» Excerpt provided
§ §
Indeed, following the release of 2017’s self-titled debut, the band spent months on a global tour circuit, ending with a week to kill before that year’s Primavera Sound festival in Barcelona. Gonzalez was exhausted but energized, and the band sounded better than ever. To keep the momentum building, they landed in Mallorca and rented a house far from the tourist noise.
The new music started flowing from that very first night, when the group set up their gear and began meditating on a crawling, starry guitar line that became Cry’s “Hentai.” The song’s lyrics find Gonzalez telling a lover about an animated Japanese porn video he watched, featuring a female character who can predict the future. The album’s version is the fifth take, recorded under the Mallorca moon.
“It was completely nocturnal. We’d start at 8 p.m. and record until 3 a.m.; wake up the next day, have lunch and repeat the process,” says Gonzalez. “We recorded in the courtyard of the house, outside. The songs were improvised on the spot, recorded live. So what you hear—you’re in that courtyard with us.”
§ §
» Collected material
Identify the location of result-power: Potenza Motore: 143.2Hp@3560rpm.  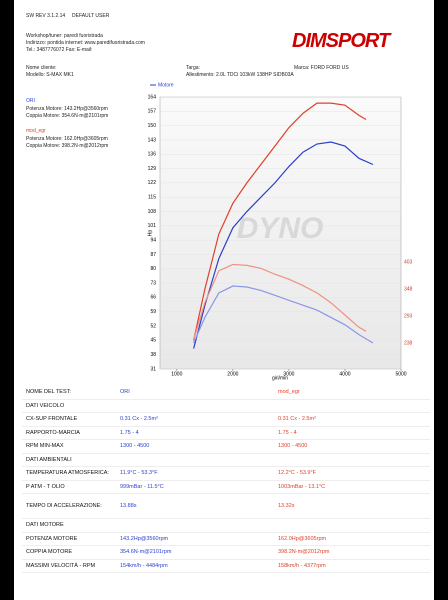
(67, 109).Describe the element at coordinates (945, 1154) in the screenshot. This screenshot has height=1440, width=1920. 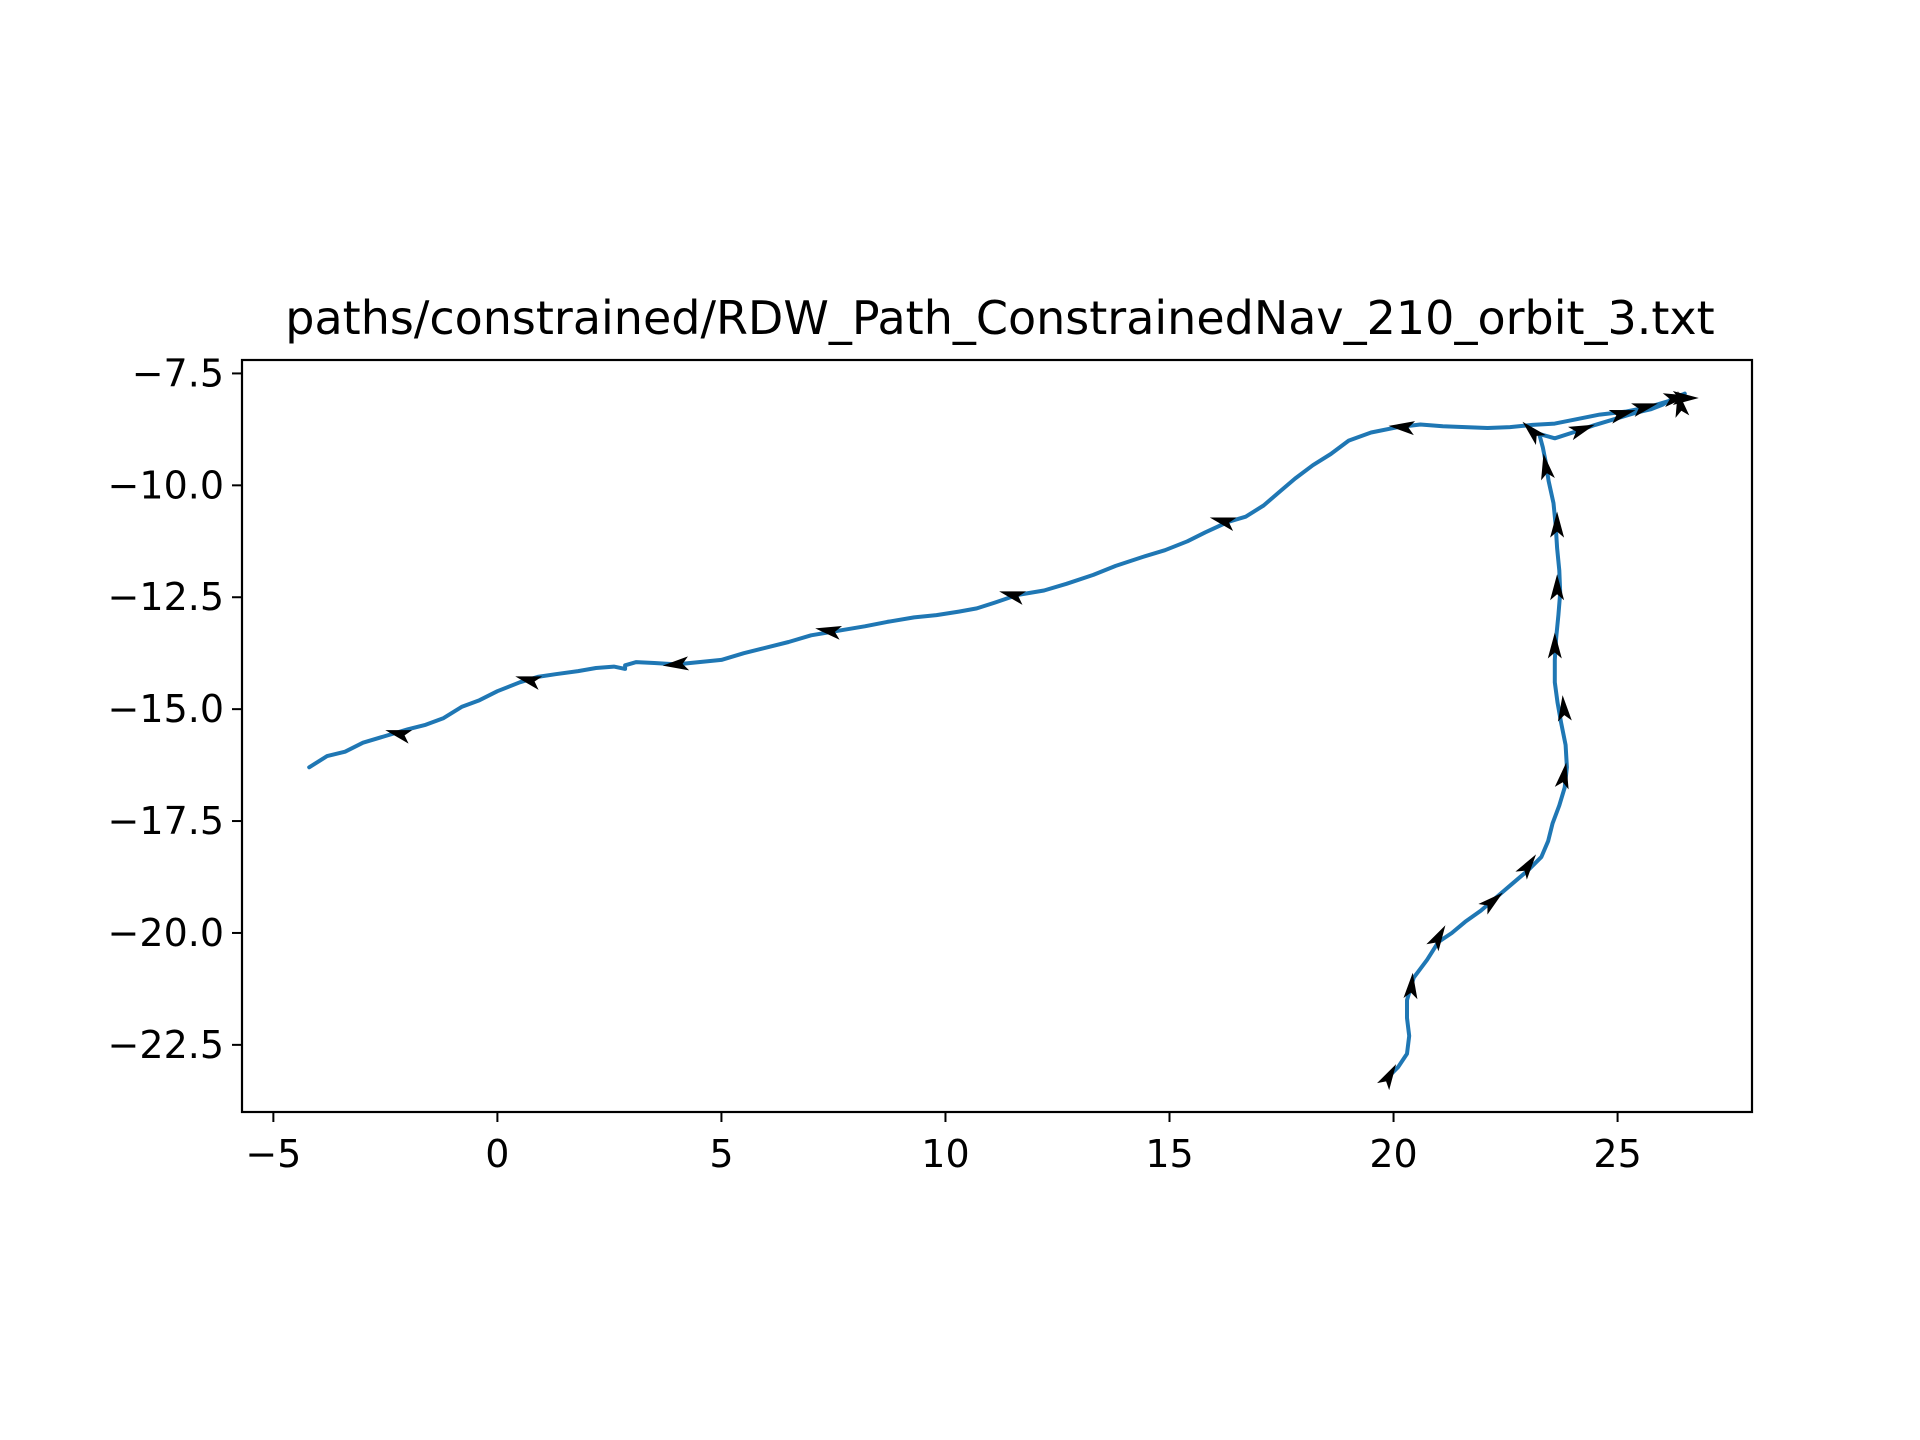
§ §
» Task to carry out
In the excerpt about the band's recording sessions in Mallorca, which take of "Hentai" appears on the album?

» Result of this exercise
The fifth take, recorded under the Mallorca moon.